Riemenschneider_St.jpg Riemenschneider Street (2017). Mike Gooch. Word on the street image collection.

When the township of Manaia was surveyed in 1877 it was laid it out in a very deliberate grid pattern. Riemenschneider Street is one of the only roads running east to west that does not have a Māori name.

Johannes Friedrich Riemenschneider arrived in New Zealand in 1843, aged 26. We know a lot about his life here thanks to the work of Professor Peter Oettli, a specialist in medieval German literature. In the course of his research for a biography of Riemenschneider, Oettli translated a vast collection of letters sent by Riemenschneider to his employers in Germany. This was no simple task, he was an enthusiastic letter writer. One of his letters was 160 pages long and included 18 pages of footnotes! 
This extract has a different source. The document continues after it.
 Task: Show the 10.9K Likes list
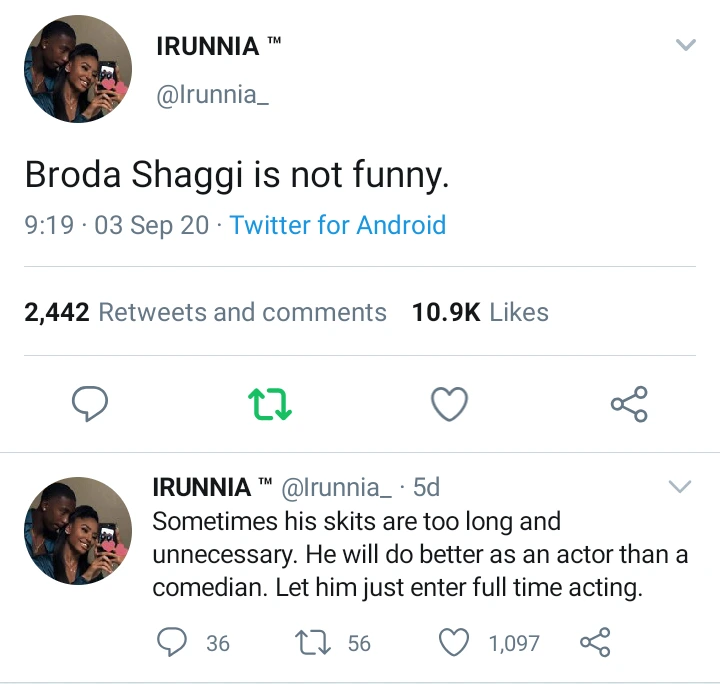pyautogui.click(x=480, y=312)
Riemenschneider was first sent to Nelson, but on finding the area already well served for spiritual guidance, shifted to Taranaki. In 1846 he established a mission station in the small coastal settlement of Wārea.  He lived simply, and was generally well-liked and respected by his Māori congregation. His somewhat lonely existence on the Taranaki coast was relieved in 1849 when he married Catherine Garland Woon, the daughter of another missionary, Reverend William Woon.

In 1860 Taranaki was in turmoil and Riemenschneider found himself caught between loyalty to his congregation and the demands of government officials. In the end he chose to move, first to the safety of Nelson, and then to Port Chalmers in Otago. He died there in 1866, his headstone and grave railing were paid for by his Māori parishioners.